* **ASSIGNMENT**: What are the lines, copied exactly, from the one containing "Where should I click to: Launch" through the last line of the records below, both included?
:: SOURCE DATA
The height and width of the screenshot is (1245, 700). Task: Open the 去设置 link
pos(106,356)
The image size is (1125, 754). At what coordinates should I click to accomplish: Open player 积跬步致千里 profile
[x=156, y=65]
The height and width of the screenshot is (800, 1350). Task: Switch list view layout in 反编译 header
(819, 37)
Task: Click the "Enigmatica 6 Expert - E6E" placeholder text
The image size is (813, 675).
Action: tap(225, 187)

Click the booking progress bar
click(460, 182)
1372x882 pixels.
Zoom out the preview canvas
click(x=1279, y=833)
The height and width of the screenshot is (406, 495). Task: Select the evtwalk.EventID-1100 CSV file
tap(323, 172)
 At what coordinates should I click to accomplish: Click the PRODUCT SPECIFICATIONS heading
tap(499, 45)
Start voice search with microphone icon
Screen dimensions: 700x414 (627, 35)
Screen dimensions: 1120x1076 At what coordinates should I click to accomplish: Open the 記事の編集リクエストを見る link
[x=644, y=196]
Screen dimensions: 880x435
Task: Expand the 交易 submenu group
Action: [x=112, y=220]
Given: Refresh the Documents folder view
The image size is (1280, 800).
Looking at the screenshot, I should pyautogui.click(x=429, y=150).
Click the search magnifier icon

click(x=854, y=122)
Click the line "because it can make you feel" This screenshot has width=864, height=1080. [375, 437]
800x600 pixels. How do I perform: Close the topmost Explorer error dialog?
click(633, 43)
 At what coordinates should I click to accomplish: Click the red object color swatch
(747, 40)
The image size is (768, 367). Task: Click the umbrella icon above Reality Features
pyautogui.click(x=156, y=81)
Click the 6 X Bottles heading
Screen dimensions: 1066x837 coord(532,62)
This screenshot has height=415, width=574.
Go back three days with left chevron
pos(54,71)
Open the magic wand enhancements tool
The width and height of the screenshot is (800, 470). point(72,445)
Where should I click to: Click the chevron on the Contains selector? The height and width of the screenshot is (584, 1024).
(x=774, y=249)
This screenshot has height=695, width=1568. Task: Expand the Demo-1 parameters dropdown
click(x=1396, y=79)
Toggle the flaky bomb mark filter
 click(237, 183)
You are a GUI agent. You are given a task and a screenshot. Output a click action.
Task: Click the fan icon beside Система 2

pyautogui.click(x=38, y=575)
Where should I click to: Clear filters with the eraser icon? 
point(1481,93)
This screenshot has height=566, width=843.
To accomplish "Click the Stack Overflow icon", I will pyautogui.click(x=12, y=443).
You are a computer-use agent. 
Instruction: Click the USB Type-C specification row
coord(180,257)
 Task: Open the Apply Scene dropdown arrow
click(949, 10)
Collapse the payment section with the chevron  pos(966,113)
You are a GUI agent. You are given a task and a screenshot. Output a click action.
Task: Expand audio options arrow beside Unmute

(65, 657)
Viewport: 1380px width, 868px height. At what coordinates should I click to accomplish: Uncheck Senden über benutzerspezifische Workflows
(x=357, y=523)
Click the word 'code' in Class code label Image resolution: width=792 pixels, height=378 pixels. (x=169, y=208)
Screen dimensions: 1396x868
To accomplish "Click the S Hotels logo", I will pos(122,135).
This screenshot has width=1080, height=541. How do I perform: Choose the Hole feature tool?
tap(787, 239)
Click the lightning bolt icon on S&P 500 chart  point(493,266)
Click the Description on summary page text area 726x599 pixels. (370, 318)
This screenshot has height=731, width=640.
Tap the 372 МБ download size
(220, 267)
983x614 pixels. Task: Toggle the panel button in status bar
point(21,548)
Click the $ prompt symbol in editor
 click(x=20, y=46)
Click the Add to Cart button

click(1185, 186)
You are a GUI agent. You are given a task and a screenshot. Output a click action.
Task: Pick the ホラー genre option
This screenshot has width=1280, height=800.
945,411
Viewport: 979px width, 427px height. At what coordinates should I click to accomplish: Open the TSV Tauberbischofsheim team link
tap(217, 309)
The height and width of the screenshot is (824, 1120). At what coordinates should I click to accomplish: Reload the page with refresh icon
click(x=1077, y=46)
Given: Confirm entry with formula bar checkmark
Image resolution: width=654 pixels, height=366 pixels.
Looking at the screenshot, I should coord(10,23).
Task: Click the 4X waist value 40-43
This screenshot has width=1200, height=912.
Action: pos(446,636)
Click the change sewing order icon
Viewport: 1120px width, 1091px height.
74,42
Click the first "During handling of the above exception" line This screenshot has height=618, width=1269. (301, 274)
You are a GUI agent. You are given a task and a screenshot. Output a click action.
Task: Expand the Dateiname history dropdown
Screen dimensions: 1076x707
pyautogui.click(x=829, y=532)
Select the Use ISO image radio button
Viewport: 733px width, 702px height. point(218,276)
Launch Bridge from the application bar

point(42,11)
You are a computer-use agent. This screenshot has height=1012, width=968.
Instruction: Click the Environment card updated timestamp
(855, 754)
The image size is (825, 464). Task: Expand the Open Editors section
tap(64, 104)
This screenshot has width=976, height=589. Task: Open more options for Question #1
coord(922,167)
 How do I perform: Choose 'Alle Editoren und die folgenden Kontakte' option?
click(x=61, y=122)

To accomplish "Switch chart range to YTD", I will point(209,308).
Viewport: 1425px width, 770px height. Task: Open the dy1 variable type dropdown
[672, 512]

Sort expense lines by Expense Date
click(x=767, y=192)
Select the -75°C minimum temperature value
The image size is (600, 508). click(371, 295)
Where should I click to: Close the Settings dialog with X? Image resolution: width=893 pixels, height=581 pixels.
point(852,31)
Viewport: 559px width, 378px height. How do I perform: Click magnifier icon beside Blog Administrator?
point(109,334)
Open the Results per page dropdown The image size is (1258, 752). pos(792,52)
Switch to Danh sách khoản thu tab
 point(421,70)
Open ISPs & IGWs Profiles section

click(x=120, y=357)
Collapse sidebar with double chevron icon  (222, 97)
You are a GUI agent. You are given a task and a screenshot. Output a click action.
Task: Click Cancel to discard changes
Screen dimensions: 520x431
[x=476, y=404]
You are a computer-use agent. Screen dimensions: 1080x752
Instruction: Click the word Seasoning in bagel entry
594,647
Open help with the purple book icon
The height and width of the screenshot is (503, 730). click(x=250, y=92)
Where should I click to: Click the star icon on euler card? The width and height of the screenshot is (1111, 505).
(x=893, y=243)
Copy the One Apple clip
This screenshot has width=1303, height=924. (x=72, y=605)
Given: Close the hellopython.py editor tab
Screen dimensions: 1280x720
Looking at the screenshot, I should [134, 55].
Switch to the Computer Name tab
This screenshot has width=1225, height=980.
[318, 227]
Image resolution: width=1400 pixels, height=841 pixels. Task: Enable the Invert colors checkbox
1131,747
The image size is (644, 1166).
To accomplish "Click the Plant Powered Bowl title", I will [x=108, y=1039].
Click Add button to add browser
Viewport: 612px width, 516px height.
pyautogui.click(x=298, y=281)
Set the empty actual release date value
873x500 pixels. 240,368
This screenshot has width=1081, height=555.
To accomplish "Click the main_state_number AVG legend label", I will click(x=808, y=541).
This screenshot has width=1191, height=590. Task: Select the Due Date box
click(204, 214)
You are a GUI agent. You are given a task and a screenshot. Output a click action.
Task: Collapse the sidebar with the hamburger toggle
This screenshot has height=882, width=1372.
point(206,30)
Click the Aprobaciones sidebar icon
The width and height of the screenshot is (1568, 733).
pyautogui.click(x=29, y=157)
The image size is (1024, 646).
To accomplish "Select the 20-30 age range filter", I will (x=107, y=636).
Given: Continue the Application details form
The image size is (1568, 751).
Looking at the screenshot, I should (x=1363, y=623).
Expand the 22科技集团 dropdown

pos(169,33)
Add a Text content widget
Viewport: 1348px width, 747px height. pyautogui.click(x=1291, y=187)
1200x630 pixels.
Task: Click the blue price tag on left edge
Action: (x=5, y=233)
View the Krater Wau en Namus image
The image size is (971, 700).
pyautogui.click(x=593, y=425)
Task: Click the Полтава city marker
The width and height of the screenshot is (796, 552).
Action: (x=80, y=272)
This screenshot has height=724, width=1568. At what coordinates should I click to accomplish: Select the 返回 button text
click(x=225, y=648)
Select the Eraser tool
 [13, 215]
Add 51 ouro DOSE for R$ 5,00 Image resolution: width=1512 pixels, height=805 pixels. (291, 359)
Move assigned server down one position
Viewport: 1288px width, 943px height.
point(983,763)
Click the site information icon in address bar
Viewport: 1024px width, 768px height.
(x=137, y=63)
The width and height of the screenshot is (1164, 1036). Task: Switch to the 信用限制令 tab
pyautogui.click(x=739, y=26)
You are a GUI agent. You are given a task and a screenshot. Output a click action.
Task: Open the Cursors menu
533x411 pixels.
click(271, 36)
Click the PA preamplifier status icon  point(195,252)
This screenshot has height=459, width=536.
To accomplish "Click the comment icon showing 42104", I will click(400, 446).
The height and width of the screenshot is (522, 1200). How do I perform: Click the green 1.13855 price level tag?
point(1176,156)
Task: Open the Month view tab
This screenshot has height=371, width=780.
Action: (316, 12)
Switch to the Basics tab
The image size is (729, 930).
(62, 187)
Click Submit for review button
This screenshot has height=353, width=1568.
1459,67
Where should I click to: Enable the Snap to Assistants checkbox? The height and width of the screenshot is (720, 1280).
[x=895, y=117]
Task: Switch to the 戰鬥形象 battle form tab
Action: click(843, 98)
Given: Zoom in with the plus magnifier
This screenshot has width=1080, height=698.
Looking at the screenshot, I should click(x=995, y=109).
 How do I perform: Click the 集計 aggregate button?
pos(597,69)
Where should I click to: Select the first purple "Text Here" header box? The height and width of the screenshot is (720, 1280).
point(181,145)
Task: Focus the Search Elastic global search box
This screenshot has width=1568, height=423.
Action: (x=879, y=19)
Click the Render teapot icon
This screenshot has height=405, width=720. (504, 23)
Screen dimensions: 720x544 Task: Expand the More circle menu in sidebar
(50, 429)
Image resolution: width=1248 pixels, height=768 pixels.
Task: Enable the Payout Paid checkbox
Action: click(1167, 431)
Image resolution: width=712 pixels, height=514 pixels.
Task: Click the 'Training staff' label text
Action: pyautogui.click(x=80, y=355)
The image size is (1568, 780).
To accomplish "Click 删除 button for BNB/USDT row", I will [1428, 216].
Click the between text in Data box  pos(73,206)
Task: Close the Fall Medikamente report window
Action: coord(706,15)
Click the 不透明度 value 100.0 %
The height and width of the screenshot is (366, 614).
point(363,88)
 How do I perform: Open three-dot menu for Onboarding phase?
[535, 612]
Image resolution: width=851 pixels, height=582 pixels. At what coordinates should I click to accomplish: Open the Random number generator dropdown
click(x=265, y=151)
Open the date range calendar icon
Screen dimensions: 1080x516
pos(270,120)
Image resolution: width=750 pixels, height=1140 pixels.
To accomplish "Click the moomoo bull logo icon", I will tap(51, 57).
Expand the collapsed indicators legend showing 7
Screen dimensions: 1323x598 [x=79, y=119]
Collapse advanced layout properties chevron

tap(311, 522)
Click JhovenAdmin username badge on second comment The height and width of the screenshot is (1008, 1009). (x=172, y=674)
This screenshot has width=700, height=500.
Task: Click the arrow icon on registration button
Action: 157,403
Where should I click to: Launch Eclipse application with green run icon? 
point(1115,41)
::::
* **EXERCISE RESPONSE**:
Where should I click to: Launch Eclipse application with green run icon? 
point(1115,41)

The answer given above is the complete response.